* Tasks to perform
1. Write out, word for word, the part of the passage on Obama's "Yes, we can" speech that opens with the words containing "For when we" and closes with "justice and equality.".
2. According to the passage on Obama's "Yes, we can" speech, after what event did Obama deliver that speech?
━━ Source extract ━━
Obama told this story in his famous “Yes, we can” speech, delivered after his defeat in the New Hampshire primary in January of 2008, a speech remembered especially for its peroration:

For when we have faced down impossible odds, when we’ve been told we’re not ready or that we shouldn’t try or that we can’t, generations of Americans have responded with a simple creed that sums up the spirit of a people: Yes, we can. …

It was a creed written into the founding documents that declared the destiny of a nation: Yes, we can.

It was whispered by slaves and abolitionists as they blazed a trail towards freedom through the darkest of nights: Yes, we can.

It was sung by immigrants as they struck out from distant shores and pioneers who pushed westward against an unforgiving wilderness: Yes, we can.

It was the call of workers who organized, women who reached for the ballot, a president who chose the moon as our new frontier, and a king who took us to the mountaintop and pointed the way to the promised land: Yes, we can, to justice and equality.

This survey of American history deftly smooths the traumas and conflicts of our past, positing a shared optimism that unites groups historically at odds with one another: those pioneers, for instance, carried slavery westward. But here, slaves and settlers are placed on the same rhetorical plane, both of them part of an ensemble of American dreamers, all of them singing a chorus of “Yes, we can.” It is an appealing vision, but in all that it elides, it is deeply problematic.
━━━
━━ Extracted entries ━━
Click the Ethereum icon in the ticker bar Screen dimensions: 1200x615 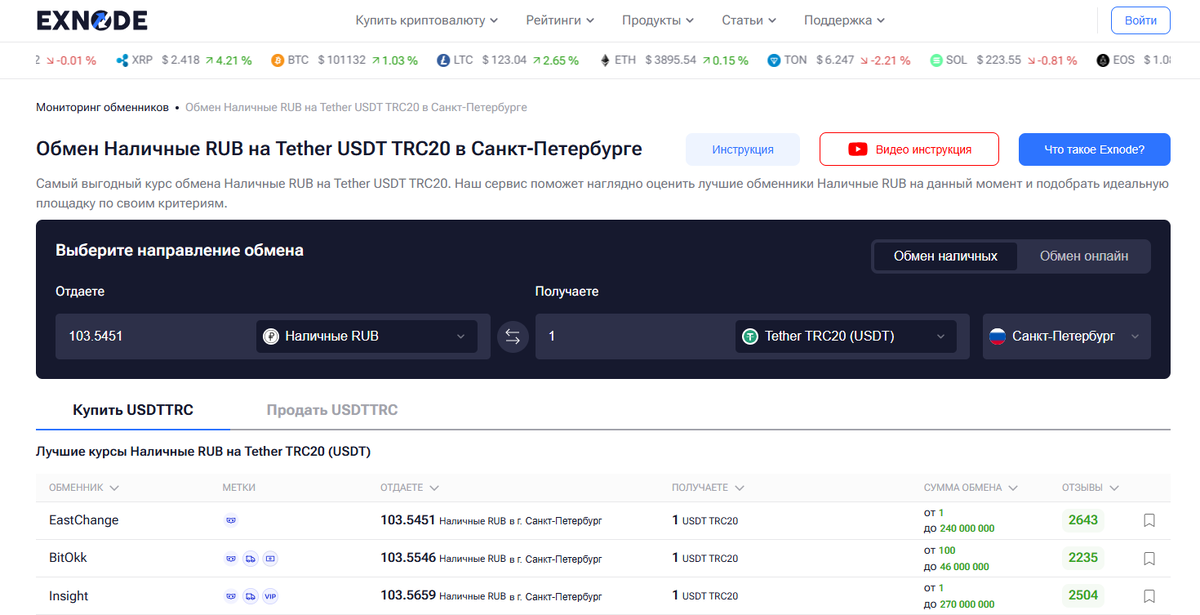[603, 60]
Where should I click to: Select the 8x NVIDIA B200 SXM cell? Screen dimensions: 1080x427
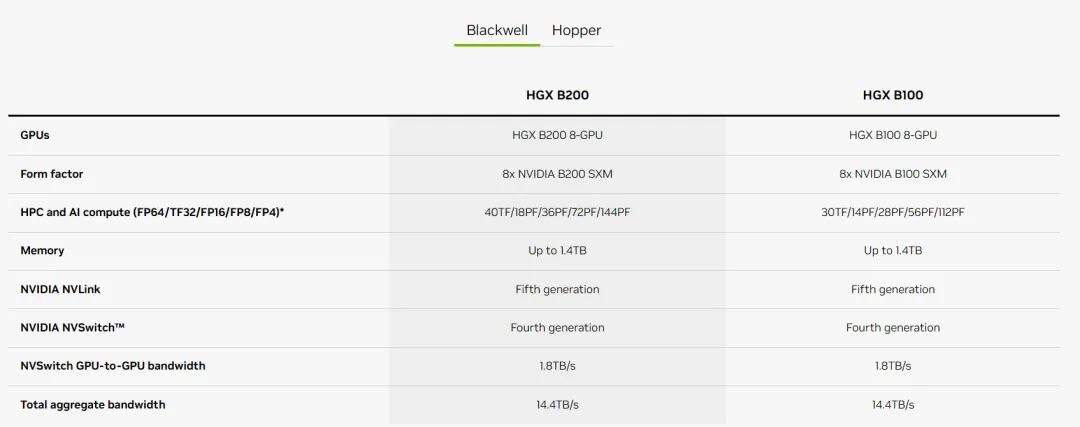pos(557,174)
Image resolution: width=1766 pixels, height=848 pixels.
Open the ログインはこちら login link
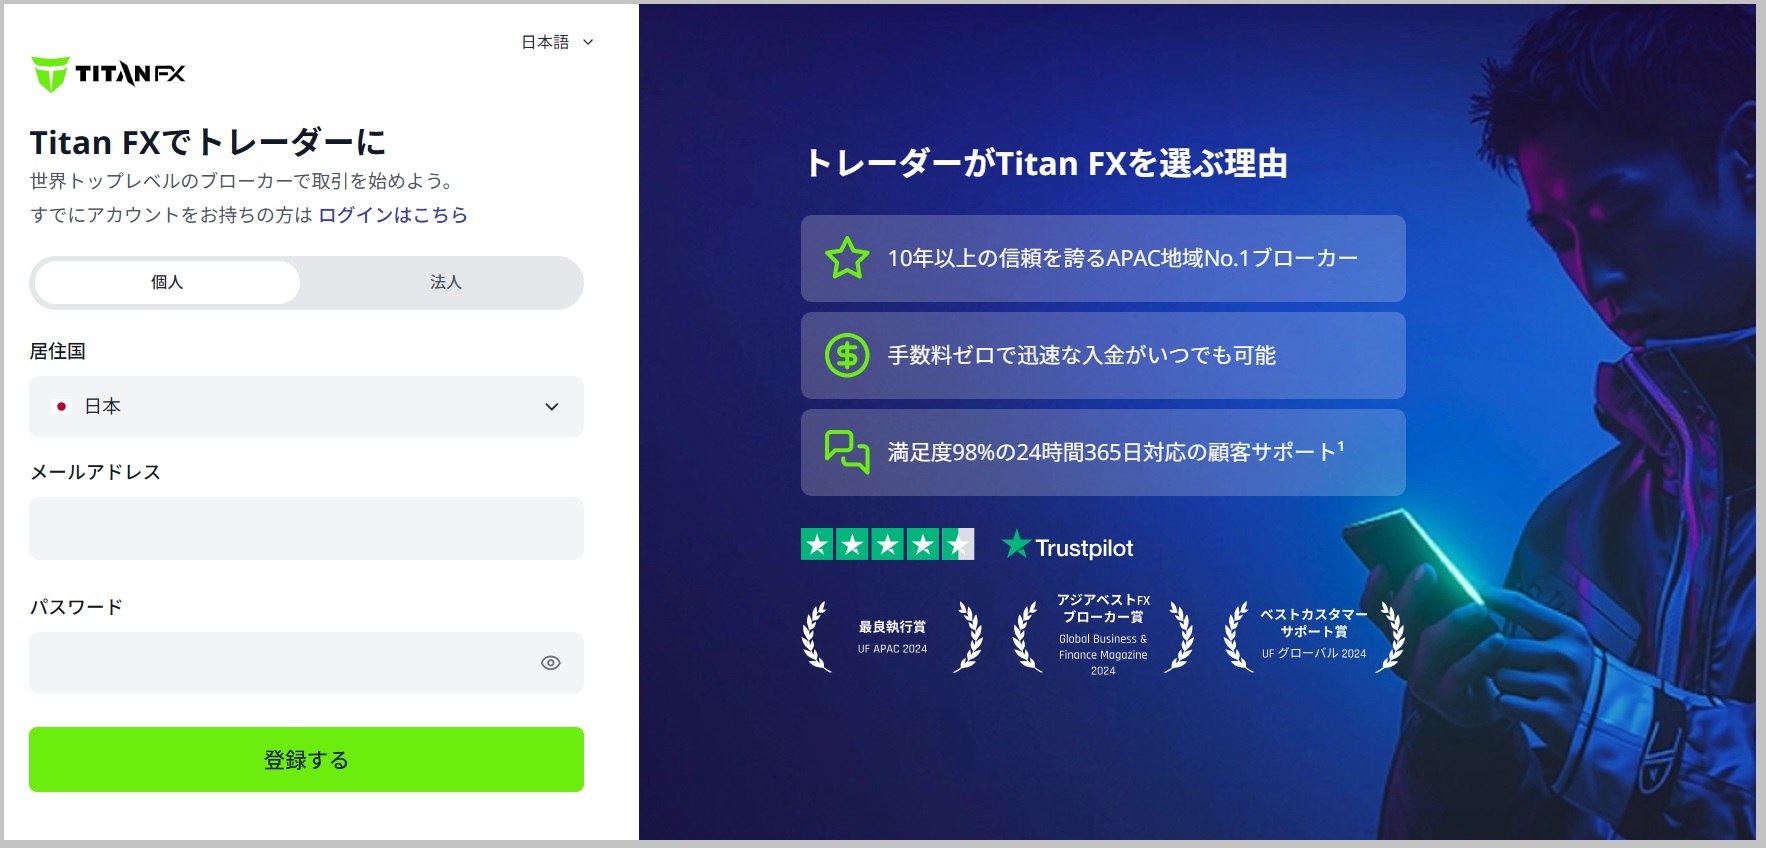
━━━
* Solutions by task
1.
For when we have faced down impossible odds, when we’ve been told we’re not ready or that we shouldn’t try or that we can’t, generations of Americans have responded with a simple creed that sums up the spirit of a people: Yes, we can. …

It was a creed written into the founding documents that declared the destiny of a nation: Yes, we can.

It was whispered by slaves and abolitionists as they blazed a trail towards freedom through the darkest of nights: Yes, we can.

It was sung by immigrants as they struck out from distant shores and pioneers who pushed westward against an unforgiving wilderness: Yes, we can.

It was the call of workers who organized, women who reached for the ballot, a president who chose the moon as our new frontier, and a king who took us to the mountaintop and pointed the way to the promised land: Yes, we can, to justice and equality.

2. He delivered it after his defeat in the New Hampshire primary in January of 2008.